Additionally, selecting packaging that reduces plastic contact, particularly on components that rub together, can help. Simpler closures with fewer plastic-on-plastic interactions tend to perform better in terms of abrasion control.

Smarter utensils and kitchen habits

Cutting boards merit attention since knives directly engage with their surfaces. Studies have traced polyethylene fragments found in retail meats back to plastic cutting boards. For most chopping, consider switching to wooden or glass boards. If you retain plastic boards for raw meat, replace them when noticeable grooves develop and avoid heavy scraping that can damage the surface.

Choose utensils that don’t scrape softer plastics. For stirring, wooden or silicone tools are preferable over metal ones in plastic containers. It’s also best to avoid reheating food in disposable plastic containers; transferring leftovers to glass or ceramic dishes before heating can prevent hot temperatures from affecting plastic components.

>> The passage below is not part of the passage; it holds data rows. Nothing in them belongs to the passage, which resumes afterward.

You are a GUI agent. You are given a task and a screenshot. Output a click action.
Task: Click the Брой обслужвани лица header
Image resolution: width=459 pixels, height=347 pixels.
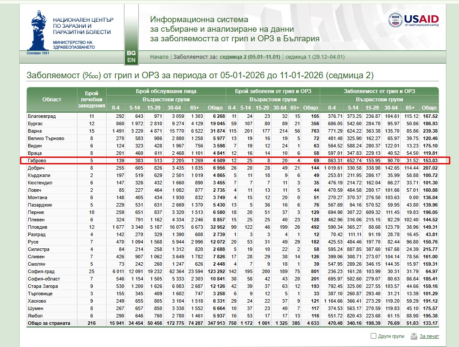point(166,91)
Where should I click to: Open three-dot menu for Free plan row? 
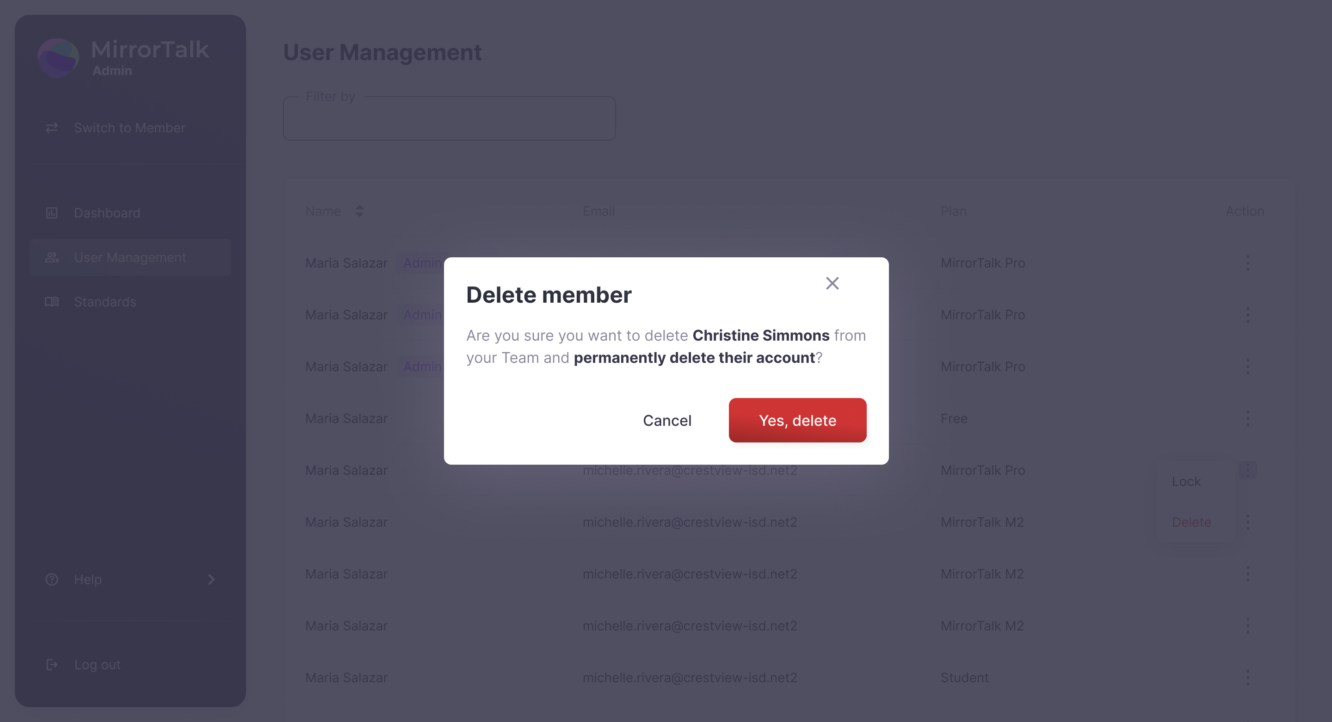click(1247, 418)
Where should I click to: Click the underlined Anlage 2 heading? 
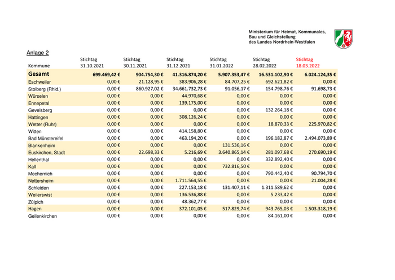(38, 53)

Food, health, and microplastics

There’s a growing body of research on the effects of these particles on health. One study examined surgical patients and found microplastics in tissues from plaque removed from neck arteries, linking their presence to a higher risk of heart attack, stroke, or death over roughly 34 months. While this doesn’t establish a direct cause-and-effect relationship, it certainly prompts questions about minimizing unnecessary exposure.

The findings also emphasize the need for improved testing methods and consistent reporting standards, allowing scientists and regulators to reliably compare results across studies.

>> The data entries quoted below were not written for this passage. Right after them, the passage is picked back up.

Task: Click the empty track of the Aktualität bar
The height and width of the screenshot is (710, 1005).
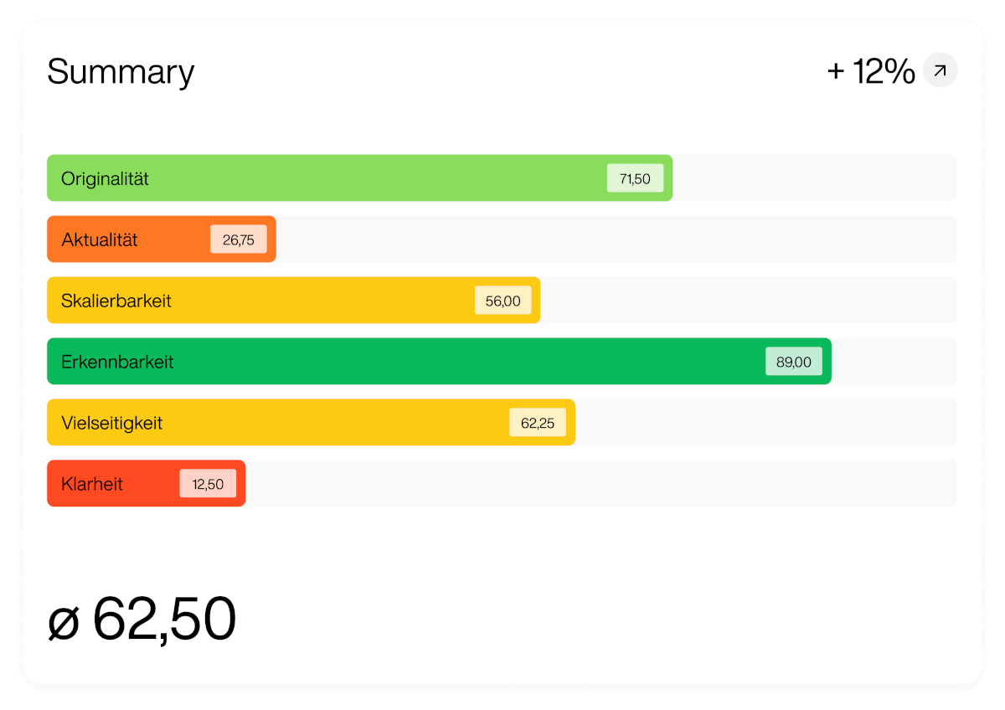Action: pos(616,239)
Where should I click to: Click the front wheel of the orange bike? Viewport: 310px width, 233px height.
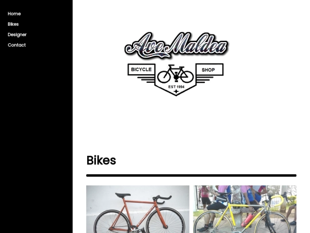[165, 220]
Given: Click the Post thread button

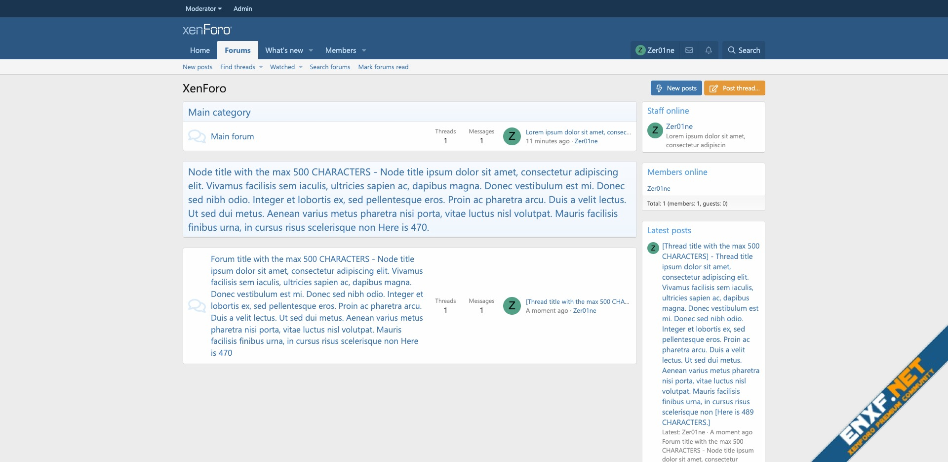Looking at the screenshot, I should 734,88.
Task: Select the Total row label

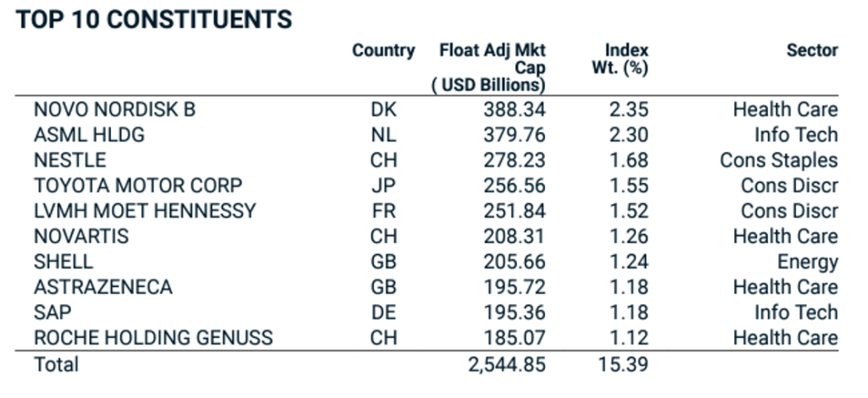Action: tap(57, 365)
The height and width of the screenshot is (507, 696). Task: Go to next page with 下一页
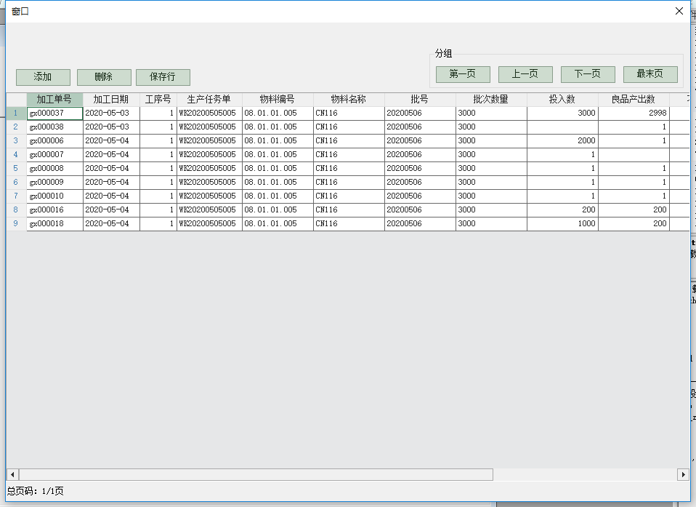click(588, 74)
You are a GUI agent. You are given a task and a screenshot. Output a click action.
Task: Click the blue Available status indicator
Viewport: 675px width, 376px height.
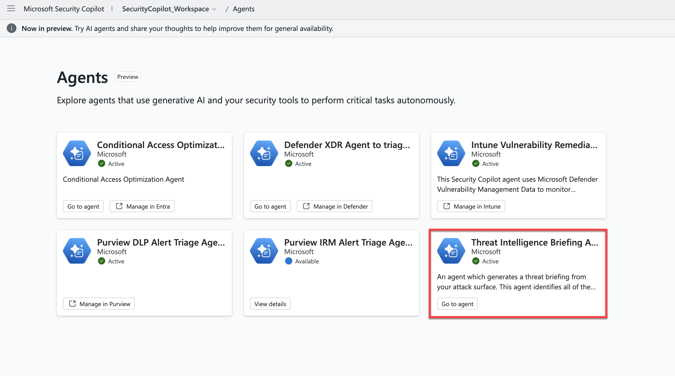pos(288,261)
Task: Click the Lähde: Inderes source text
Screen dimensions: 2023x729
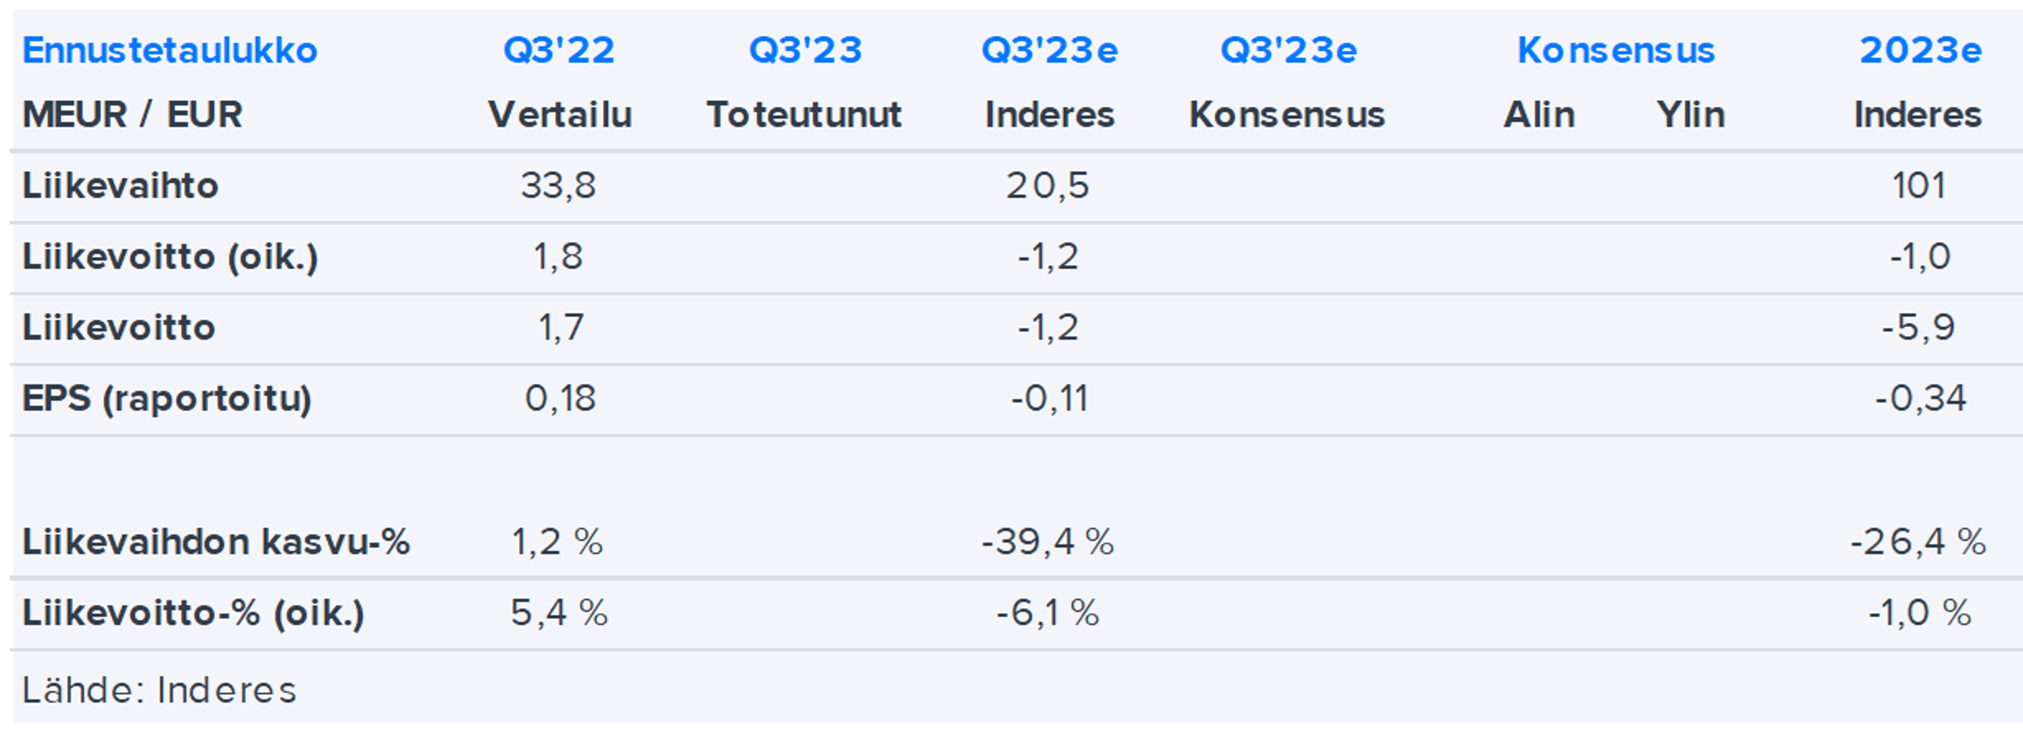Action: point(159,691)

There are policy suggestions on the table, advocating for regulatory bodies to mandate tests examining the migration of particles from packaging and tools under realistic usage conditions. Such research could scrutinize how time, temperature, and repeated use cycles affect particle presence. Streamlined testing may aid manufacturers in creating safer products and help consumers make informed choices.

Some straightforward changes can be made right now—select tea that avoids plastics, opt for glass or stainless steel containers for hot foods and long-term storage, and replace worn plastic items to maintain smooth surfaces.

This study appears in npj Science of Food.